NEW DELHI • India successfully launched a scale model of a reusable spacecraft yesterday, a project that in time could pit the nation against billionaires Jeff Bezos and Elon Musk in the race to make access to space cheaper and easier.
The winged vessel - one-fifth of the full size - blasted off on a rocket from Sriharikota base on the southeastern coast, the Indian Space Research Organisation said.
The spacecraft was supposed to reach an altitude of 70km and glide back to Earth at supersonic speeds for a splashdown in the Bay of Bengal.
India put a probe into Mars orbit in 2014 for just US$74 million (S$102 million), demonstrating a combination of technological capability and low costs that chimes with the goal of more frequent space travel being championed by Mr Musk's Space Exploration Technologies (SpaceX) and Mr Bezos' Blue Origin.
Both companies seek to curb costs by making rockets reusable, and are conducting test launches more often.
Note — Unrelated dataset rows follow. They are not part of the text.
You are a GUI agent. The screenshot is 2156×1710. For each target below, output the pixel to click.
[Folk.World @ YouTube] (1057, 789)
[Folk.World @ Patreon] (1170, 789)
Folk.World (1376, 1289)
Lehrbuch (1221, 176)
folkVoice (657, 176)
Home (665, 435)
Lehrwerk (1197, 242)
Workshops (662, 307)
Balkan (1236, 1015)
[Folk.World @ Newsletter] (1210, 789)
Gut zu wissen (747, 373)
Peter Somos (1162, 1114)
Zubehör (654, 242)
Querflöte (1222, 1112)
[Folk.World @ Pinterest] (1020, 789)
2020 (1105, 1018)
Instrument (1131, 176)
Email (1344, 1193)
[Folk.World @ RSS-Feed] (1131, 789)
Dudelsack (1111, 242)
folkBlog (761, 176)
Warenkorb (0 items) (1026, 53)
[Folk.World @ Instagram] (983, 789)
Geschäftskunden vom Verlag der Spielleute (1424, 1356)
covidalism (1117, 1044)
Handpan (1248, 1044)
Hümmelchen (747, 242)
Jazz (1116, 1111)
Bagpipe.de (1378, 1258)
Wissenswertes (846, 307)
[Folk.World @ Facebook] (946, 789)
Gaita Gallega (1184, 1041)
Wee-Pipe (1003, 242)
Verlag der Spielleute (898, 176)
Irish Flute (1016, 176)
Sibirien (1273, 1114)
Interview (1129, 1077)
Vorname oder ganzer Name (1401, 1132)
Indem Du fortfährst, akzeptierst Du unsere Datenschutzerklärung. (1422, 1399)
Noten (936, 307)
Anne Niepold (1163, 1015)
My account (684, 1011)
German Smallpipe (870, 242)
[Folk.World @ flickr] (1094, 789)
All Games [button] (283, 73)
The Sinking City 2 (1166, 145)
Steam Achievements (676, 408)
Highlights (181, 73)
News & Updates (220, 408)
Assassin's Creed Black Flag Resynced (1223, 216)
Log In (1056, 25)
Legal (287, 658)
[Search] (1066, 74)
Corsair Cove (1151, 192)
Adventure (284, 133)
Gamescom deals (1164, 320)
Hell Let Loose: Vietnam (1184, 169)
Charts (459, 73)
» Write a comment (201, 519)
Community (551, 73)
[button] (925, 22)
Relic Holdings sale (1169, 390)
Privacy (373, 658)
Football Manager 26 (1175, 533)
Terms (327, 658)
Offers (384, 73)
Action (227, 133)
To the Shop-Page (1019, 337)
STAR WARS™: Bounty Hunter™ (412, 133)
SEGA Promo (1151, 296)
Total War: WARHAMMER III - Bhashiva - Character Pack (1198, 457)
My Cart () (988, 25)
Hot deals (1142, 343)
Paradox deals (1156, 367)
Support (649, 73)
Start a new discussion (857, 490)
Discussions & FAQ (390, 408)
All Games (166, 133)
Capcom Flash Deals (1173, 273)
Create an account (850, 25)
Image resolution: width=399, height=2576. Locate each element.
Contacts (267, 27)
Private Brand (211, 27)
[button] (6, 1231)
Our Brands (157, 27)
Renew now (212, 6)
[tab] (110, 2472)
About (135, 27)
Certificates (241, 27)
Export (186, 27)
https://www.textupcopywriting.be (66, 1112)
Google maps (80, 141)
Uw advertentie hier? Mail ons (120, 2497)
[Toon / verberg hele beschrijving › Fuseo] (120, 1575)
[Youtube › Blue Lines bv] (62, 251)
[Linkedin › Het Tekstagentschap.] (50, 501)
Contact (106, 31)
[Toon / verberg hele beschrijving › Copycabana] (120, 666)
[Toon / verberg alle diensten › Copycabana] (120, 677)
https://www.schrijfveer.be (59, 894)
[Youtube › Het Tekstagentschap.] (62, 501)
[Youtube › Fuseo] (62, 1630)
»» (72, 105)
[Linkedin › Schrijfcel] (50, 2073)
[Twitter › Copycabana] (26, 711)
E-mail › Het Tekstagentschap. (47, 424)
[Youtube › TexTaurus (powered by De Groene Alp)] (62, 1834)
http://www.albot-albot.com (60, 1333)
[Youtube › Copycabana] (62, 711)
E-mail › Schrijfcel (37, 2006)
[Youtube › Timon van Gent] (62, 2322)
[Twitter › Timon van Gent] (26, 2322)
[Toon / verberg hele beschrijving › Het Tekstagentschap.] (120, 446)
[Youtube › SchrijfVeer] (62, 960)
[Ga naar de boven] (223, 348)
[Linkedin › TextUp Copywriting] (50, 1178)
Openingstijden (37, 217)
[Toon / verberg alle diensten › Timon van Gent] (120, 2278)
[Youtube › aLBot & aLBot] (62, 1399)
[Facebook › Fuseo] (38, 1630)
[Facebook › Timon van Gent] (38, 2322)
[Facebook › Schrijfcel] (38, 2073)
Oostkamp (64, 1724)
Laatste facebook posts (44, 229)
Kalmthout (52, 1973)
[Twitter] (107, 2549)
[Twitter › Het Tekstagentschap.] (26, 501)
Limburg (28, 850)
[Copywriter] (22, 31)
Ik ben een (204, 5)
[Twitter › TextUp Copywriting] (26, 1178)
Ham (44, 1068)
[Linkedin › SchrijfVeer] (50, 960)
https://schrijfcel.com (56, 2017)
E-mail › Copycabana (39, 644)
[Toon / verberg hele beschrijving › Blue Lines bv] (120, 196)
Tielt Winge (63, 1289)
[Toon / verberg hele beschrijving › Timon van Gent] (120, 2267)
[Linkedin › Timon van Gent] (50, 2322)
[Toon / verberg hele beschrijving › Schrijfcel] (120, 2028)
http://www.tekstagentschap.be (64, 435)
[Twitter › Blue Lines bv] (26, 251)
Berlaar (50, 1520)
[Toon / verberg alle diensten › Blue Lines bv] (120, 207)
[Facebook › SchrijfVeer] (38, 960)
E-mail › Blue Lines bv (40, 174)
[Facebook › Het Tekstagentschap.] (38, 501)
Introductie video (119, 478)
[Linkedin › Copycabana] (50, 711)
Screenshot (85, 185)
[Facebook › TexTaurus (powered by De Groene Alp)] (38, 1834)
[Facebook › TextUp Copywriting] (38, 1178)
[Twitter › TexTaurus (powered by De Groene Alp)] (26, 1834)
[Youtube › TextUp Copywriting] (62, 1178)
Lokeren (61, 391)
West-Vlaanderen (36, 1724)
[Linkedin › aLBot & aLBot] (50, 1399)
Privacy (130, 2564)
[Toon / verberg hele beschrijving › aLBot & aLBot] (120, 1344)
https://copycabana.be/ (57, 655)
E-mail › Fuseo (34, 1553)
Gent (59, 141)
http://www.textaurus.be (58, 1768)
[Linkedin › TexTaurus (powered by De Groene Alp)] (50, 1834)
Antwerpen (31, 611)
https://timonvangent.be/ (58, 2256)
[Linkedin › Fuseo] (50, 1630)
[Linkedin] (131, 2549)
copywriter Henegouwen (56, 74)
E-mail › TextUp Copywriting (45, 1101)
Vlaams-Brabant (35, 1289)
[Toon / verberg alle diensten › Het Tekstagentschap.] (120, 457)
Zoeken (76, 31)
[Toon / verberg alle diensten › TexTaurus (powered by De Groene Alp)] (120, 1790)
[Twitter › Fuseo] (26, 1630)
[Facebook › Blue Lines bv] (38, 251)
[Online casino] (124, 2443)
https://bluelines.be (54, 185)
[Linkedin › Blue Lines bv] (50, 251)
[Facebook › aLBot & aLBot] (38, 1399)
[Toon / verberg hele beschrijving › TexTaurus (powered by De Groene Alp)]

"While India's effort is behind the likes of SpaceX and Blue Origin, there are still others further behind and all of the solutions remain to be proven, both technically and from a cost perspective," said Mr David Wireman, a Dallas-based managing director and aerospace specialist at consultancy AlixPartners.
"Although the technical hurdles are quite high, it's reasonable to believe India can be successful."
Asia's No. 3 economy plans to spend about 75 billion rupees (S$1.5 billion) on its entire space programme from now until March next year, a fraction of the yearly US$19 billion budget of the National Aeronautics and Space Administration in the United States.
The reusable space vehicle is supposed to provide a cost-effective and reliable option for operations such as launching satellites, according to the Indian space agency.
India could in future play a bigger role in the commercial satellite launch market.
The global satellite industry brought in US$203 billion in revenue in 2014, the latest year for which Satellite Industry Association data is available. Some US$5.9 billion of that came from launches.
"Space is no longer a domain that's dominated by the US and Europe," said Mr Ajey Lele, a New Delhi-based senior fellow at the Institute for Defence Studies and Analyses.